The amount of maintenance is a matter committed to the sound discretion of the trial court and every case must be determined on its unique facts (see Chalif v. Chalif, 298 A.D.2d 348, 751 N.Y.S.2d 197;  Mazzone v. Mazzone, 290 A.D.2d 495, 736 N.Y.S.2d 683).   The trial court is required to consider the parties' pre-separation standard of living in determining the appropriate amount and duration of maintenance (see Hartog v. Hartog, 85 N.Y.2d 36, 623 N.Y.S.2d 537, 647 N.E.2d 749).   The court must also consider the reasonable needs of the recipient spouse and the pre-separation standard of living in the context of the other factors, and then, in its discretion, fashion a fair and equitable maintenance award (see Domestic Relations Law § 236[B][6][a][1]-[11];  Hartog v. Hartog, supra at 50, 52, 623 N.Y.S.2d 537, 647 N.E.2d 749).

 The trial court providently exercised its discretion in awarding the plaintiff maintenance for four years in light of the disparity in the parties' incomes and the plaintiff's limited ability to become self-supporting in the future (see Chalif v. Chalif, supra;  Damato v. Damato, 215 A.D.2d 348, 626 N.Y.S.2d 221).

 “In identifying nothing less than ‘all property’ acquired during the marriage as marital property [Domestic Relations Law § 236(B)(1)(c) ] evinces an unmistakable intent to provide each spouse with a fair share of things of value that each helped to create and expects to enjoy at a future date” (DeLuca v. DeLuca, 97 N.Y.2d 139, 144, 736 N.Y.S.2d 651, 762 N.E.2d 337;  see DeJesus v. DeJesus, 90 N.Y.2d 643, 665 N.Y.S.2d 36, 687 N.E.2d 1319).   Since the former marital residence in Dix Hills and the Vermont home were purchased during the marriage the trial court properly deemed them to be marital property subject to equitable distribution.   The party seeking to overcome the marital property presumption, here the defendant, has the burden of proving that the property in dispute is separate property (see Farag v. Farag, 4 A.D.3d 502, 772 N.Y.S.2d 368;  Barone v. Barone, 292 A.D.2d 481, 740 N.Y.S.2d 350).   Given that the term “separate property” is to be construed narrowly (see Domestic Relations Law § 236(B)(1)(d);  Price v. Price, 69 N.Y.2d 8, 511 N.Y.S.2d 219, 503 N.E.2d 684;  Majauskas v. Majauskas, 61 N.Y.2d 481, 474 N.Y.S.2d 699, 463 N.E.2d 15;  Leeds v. Leeds, 281 A.D.2d 601, 722 N.Y.S.2d 582), and that the plaintiff had contributed greatly to the day-to-day care of the homes and toward their actual costs, the trial court was justified in treating both the marital home and the Vermont home as marital property subject to equitable distribution.

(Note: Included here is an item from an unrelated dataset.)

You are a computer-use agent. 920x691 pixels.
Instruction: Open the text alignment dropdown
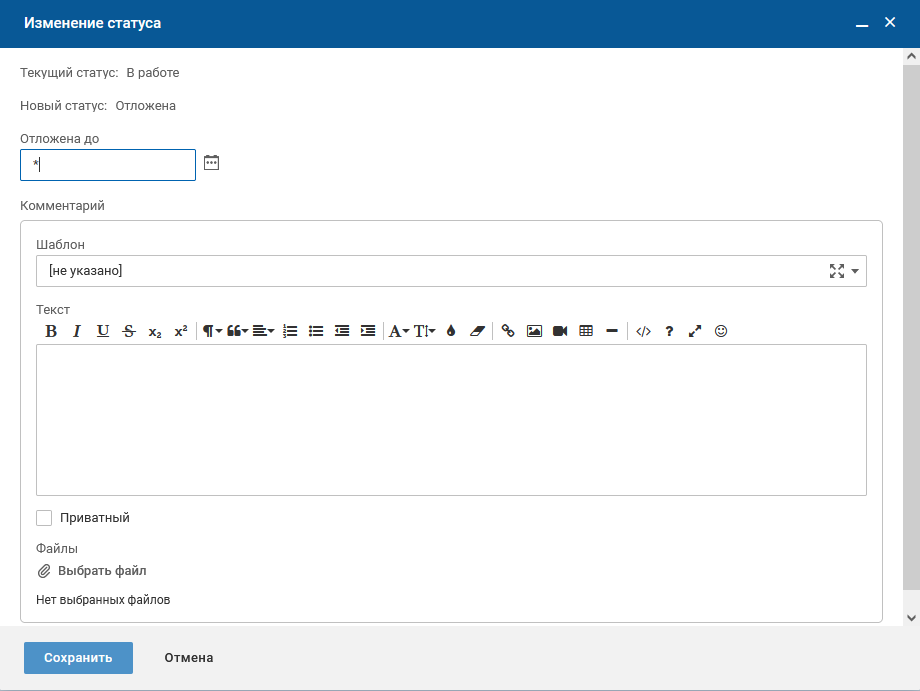[x=263, y=331]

 However, the trial court should have reduced the plaintiff's share of the proceeds from the sale of the marital home in order to credit the defendant with his 50% share of the money that he paid to reduce the principal balance of the mortgage on that property (see Litman v. Litman, 280 A.D.2d 520, 522, 721 N.Y.S.2d 84).   Accordingly, we remit the matter to the Supreme Court, Nassau County, inter alia, for a determination of the amount the defendant expended in order to reduce the principal balance of the mortgage on that property from September 1999 through September 2001.

 A court must consider the equities and circumstances of each particular case and their respective financial positions in determining a counsel fee application (see DeCabrera v. Cabrera-Rosete, 70 N.Y.2d 879, 881, 524 N.Y.S.2d 176, 518 N.E.2d 1168).   Under the circumstances of this case, the trial court correctly awarded a counsel fee to the wife.

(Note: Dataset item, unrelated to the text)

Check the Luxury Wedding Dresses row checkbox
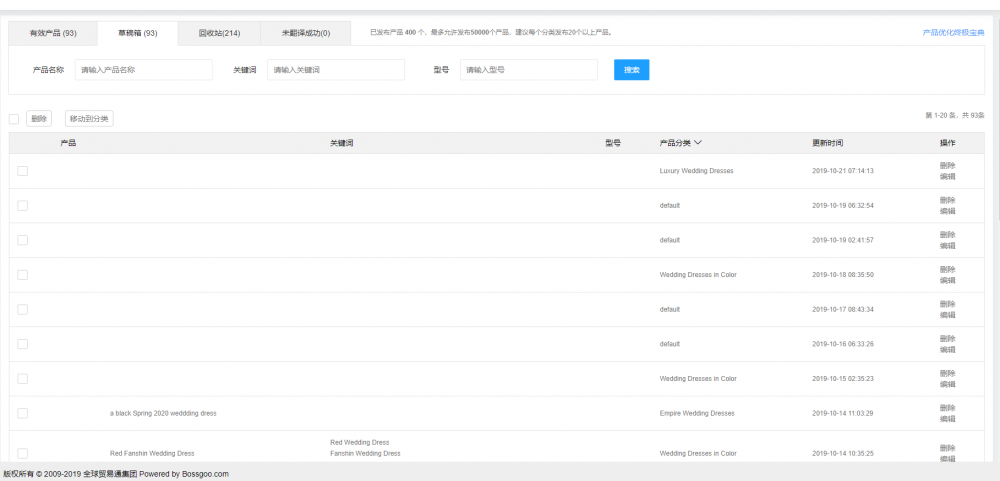 (x=22, y=171)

 The issues raised by the defendant in Points IV, V, VII, VIII, and IX of his brief were previously raised and decided against him or could have been raised on a prior appeal (see Palumbo v. Palumbo, 292 A.D.2d 358, 738 N.Y.S.2d 90).   Therefore, reconsideration of these issues is barred by the doctrine of law of the case (see Wendy v. Spector, 305 A.D.2d 403, 758 N.Y.S.2d 526;  MJD Constr. v. Woodstock Lawn & Home Maintenance, 299 A.D.2d 459, 749 N.Y.S.2d 895;  Duffy v. Holt-Harris, 260 A.D.2d 595, 687 N.Y.S.2d 265).

The defendant's remaining contentions are without merit.